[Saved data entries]
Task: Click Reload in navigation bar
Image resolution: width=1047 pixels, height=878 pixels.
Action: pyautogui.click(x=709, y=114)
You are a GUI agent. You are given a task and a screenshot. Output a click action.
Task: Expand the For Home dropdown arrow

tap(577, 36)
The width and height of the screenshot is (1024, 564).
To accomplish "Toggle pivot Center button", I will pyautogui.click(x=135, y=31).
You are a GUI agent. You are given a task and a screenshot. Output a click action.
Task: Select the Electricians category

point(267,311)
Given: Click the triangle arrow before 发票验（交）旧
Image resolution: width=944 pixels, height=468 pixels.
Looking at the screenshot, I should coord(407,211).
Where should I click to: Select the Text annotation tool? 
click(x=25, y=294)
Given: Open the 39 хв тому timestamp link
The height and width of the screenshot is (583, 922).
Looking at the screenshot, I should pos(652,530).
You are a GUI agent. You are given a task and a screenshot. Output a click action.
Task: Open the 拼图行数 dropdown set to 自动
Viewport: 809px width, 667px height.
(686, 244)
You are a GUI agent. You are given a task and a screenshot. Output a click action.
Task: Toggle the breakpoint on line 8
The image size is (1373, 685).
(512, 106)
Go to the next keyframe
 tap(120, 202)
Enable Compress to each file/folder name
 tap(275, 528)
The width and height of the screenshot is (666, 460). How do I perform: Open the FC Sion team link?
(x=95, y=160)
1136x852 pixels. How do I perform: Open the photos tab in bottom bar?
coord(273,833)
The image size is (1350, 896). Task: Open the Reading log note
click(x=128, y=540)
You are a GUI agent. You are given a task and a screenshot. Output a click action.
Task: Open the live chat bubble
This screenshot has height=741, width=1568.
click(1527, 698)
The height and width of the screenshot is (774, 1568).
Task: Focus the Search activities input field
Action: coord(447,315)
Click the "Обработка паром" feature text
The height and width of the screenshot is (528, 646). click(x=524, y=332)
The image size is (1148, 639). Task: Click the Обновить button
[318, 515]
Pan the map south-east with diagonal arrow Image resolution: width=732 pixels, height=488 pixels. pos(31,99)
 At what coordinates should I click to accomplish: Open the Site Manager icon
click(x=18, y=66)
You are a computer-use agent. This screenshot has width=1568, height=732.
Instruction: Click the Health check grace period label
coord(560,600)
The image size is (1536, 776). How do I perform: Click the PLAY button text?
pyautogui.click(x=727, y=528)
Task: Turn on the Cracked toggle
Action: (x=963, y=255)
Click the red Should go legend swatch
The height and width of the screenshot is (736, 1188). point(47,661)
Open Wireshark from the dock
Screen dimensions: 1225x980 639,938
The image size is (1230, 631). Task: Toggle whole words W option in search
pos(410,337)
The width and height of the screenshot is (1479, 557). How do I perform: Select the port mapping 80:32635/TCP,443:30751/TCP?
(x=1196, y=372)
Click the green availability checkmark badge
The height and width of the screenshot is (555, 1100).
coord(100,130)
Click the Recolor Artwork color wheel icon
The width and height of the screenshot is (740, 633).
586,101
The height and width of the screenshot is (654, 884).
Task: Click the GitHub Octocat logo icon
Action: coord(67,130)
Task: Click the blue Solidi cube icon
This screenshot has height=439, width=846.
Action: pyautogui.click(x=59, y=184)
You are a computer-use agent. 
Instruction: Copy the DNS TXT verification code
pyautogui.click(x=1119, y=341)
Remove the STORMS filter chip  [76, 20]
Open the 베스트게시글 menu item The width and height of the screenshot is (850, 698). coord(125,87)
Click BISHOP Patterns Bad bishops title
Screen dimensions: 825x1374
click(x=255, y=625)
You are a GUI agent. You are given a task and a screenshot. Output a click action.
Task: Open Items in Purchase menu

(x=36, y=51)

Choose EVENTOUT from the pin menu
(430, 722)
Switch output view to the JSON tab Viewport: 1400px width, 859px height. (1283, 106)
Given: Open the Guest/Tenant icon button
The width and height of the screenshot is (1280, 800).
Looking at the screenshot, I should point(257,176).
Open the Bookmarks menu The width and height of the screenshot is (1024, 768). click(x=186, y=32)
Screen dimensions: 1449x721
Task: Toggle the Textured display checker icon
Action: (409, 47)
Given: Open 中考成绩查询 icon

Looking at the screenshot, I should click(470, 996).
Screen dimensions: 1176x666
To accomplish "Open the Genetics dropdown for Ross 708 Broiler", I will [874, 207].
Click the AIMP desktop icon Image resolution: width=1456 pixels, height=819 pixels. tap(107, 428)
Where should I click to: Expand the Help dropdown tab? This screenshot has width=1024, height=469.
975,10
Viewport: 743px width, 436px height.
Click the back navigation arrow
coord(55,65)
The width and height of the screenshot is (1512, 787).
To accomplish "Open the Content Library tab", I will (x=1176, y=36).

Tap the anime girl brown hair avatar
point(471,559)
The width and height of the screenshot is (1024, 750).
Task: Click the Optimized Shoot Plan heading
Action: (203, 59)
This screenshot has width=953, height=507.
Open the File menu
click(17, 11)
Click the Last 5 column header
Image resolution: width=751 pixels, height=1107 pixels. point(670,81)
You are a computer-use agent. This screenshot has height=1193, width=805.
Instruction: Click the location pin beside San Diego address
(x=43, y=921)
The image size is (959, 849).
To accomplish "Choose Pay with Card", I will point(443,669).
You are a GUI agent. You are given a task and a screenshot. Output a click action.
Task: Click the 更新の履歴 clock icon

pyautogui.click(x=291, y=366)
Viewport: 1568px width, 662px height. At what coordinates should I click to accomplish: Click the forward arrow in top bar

What to do: Out of the entries above, write out only the lines between the line holding "Viewport: 809px width, 667px height." and the line holding "Click the green availability checkmark badge", inclusive, each exactly as given.

Response to this task:
Viewport: 809px width, 667px height.
(686, 244)
You are a GUI agent. You are given a task and a screenshot. Output a click action.
Task: Toggle the breakpoint on line 8
The image size is (1373, 685).
(512, 106)
Go to the next keyframe
 tap(120, 202)
Enable Compress to each file/folder name
 tap(275, 528)
The width and height of the screenshot is (666, 460). How do I perform: Open the FC Sion team link?
(x=95, y=160)
1136x852 pixels. How do I perform: Open the photos tab in bottom bar?
coord(273,833)
The image size is (1350, 896). Task: Open the Reading log note
click(x=128, y=540)
You are a GUI agent. You are given a task and a screenshot. Output a click action.
Task: Open the live chat bubble
This screenshot has height=741, width=1568.
click(1527, 698)
The height and width of the screenshot is (774, 1568).
Task: Focus the Search activities input field
Action: coord(447,315)
Click the "Обработка паром" feature text
The height and width of the screenshot is (528, 646). click(x=524, y=332)
The image size is (1148, 639). Task: Click the Обновить button
[318, 515]
Pan the map south-east with diagonal arrow Image resolution: width=732 pixels, height=488 pixels. pos(31,99)
 At what coordinates should I click to accomplish: Open the Site Manager icon
click(x=18, y=66)
You are a computer-use agent. This screenshot has width=1568, height=732.
Instruction: Click the Health check grace period label
coord(560,600)
The image size is (1536, 776). How do I perform: Click the PLAY button text?
pyautogui.click(x=727, y=528)
Task: Turn on the Cracked toggle
Action: (x=963, y=255)
Click the red Should go legend swatch
The height and width of the screenshot is (736, 1188). point(47,661)
Open Wireshark from the dock
Screen dimensions: 1225x980 639,938
The image size is (1230, 631). Task: Toggle whole words W option in search
pos(410,337)
The width and height of the screenshot is (1479, 557). How do I perform: Select the port mapping 80:32635/TCP,443:30751/TCP?
(x=1196, y=372)
Click the green availability checkmark badge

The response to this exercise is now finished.